Directed by Oliver Hirschbiegel (“Downfall,” [the movie that started the Hitler meme] “Five Minutes Of Heaven”) and written by Steven Jeffreys (“The Libertine”), the film will focus on Diana’s affair with Dr. Hasnat Kahn (played by “Lost” star Naveen Andrews) that lasted from 1995 until a few months before her death in 1997. He was regarded by many to be the love of her life, and she was said to be devastated when the relationship was over, with some speculating that she dated Dodi Fayed in order to make him jealous. And, the script will play into that, reportedly portraying the Princess “as a damaged person who stalks the doctor after he ends the affair.” [ThePlaylist]
Well, I for one am excited about this. I mean it’s been what, five? Six minutes since someone made a movie about British royalty? “Please, tell me more about the symbolic monarchy!” I’m always saying. “I can’t get enough wigs and ceremony!”
Serious question though: do people really need the whole movie now? The picture is all we were after, right? I’m not sure if people actually like biopics, or they just like the idea of famous people dressing up like other famous people. If Johnny Depp and Brad Pitt dressed up like each other and took a bunch of pictures of it, it would make a billion dollars.



Did you just unintentionally pitch a gritty reboot of “Face/Off”?
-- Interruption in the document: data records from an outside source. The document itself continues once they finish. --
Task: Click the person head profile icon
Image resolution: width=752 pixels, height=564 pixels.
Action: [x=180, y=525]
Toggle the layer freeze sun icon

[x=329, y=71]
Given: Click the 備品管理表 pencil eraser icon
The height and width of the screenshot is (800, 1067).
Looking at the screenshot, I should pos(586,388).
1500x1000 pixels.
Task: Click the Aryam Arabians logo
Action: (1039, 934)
She better, at some point, scream “KAHN!” Otherwise, if she doesn’t overcome a stutter or do battle every day of her life, fuck this.
/bonus if dude calls his dick The Long Kahn
I like how they got Sayid to play the love (stalker?) interest, because everyone who falls in love with Sayid dies.
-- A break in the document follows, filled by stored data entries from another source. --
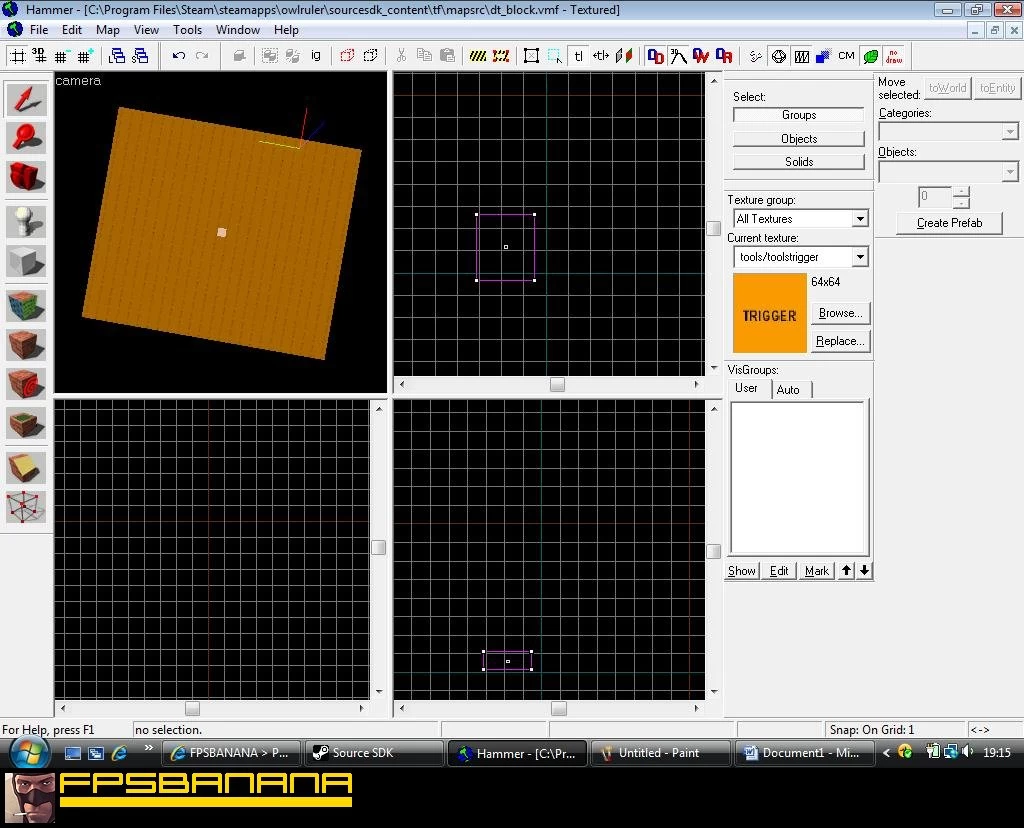Viewport: 1024px width, 828px height.
Task: Switch to the Auto VisGroups tab
Action: (788, 390)
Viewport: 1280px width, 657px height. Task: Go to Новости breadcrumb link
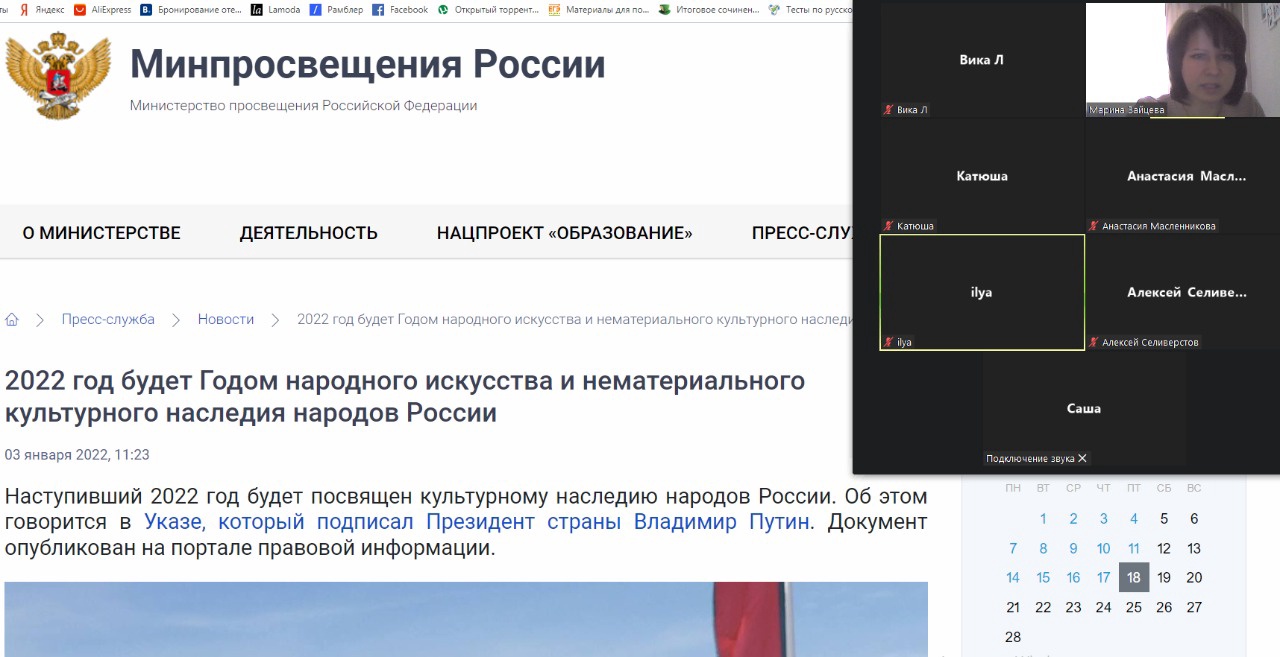pos(225,319)
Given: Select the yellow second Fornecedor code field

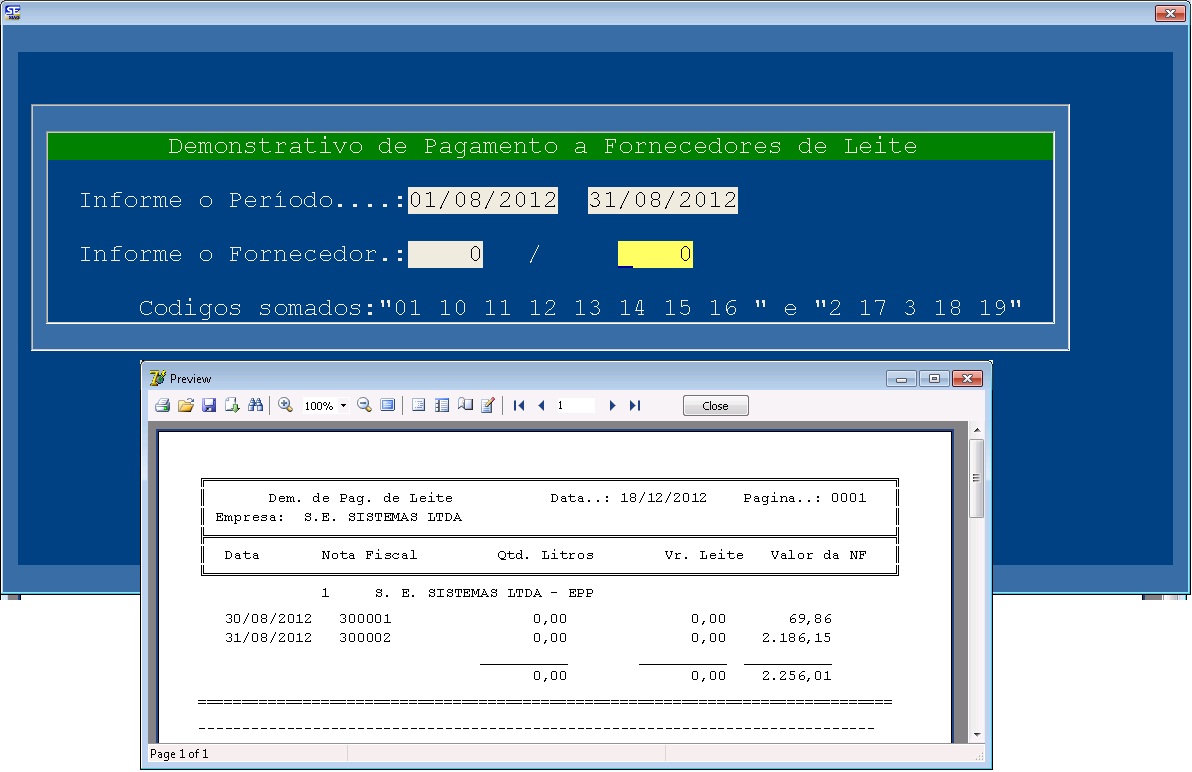Looking at the screenshot, I should (655, 255).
This will give Elton John the first erection he’s had in nearly 5 years.
Are you forgetting C-Tate’s ministrations a few months ago?
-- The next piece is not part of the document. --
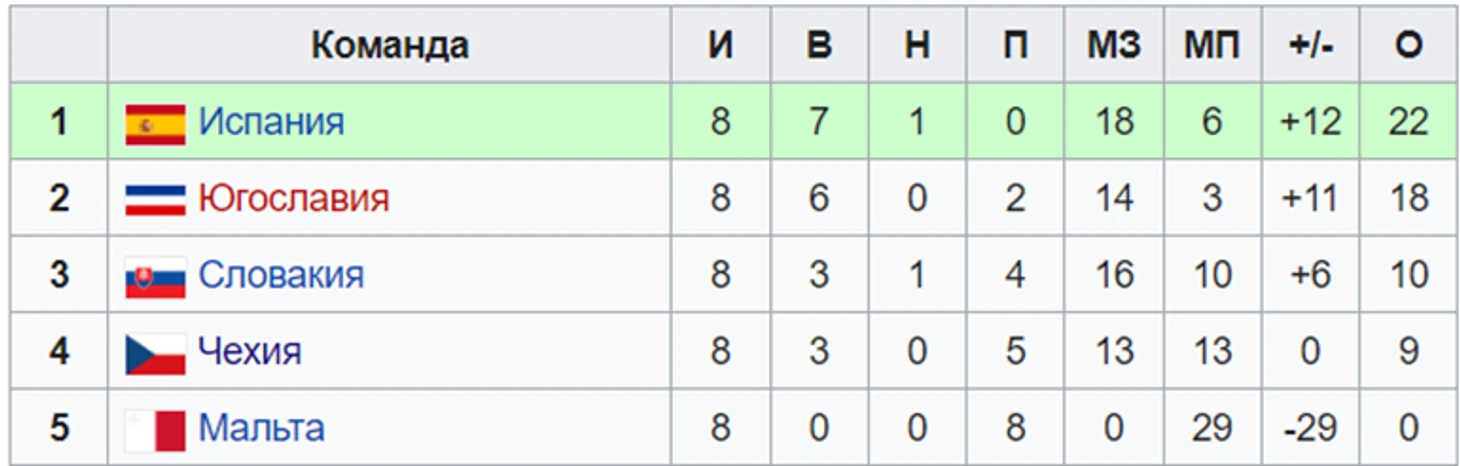Image resolution: width=1460 pixels, height=466 pixels.
Task: Click the Slovakia flag icon
Action: 155,277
I can’t believe people think she’s dead. She was still on the radio after she died.
And the rest of the dash.
* tap-dances, makes screeching tyre noises as security get him to the door*
Pretty sure Hirschbiegel is a joke name, like Oliver Clothesoff or Dick Armey.
A joke name? Like Biggus Dickus?
Oliver Hirschbiegel sounds like the dog who played Alex Reiger in the all-canine version of the TV series “Taxi.”
Dr. Whozat? I thought she was moidered for helping Dodi Fayed install House Harkonnen as the rulers of Arrakis. Makes as much sense as anything else they have going on over there.
Can we all stop pretending now that Princess Diana was some great beauty instead of a plain, big-nosed lump of meh?
If I stood next to Prince Charles for five years, people would think I was Brad Pitt.
Is this some kind of alternate history movie where Di lived into her forties? Can’t find anybody under forty to portray Princess Di? I hate Hollywood casting.
i always wait for a good chase scene in a movie. it’s like the light at the end of the tunnel.
I will watch this on the condition that she has sexy time with Laura Harring again.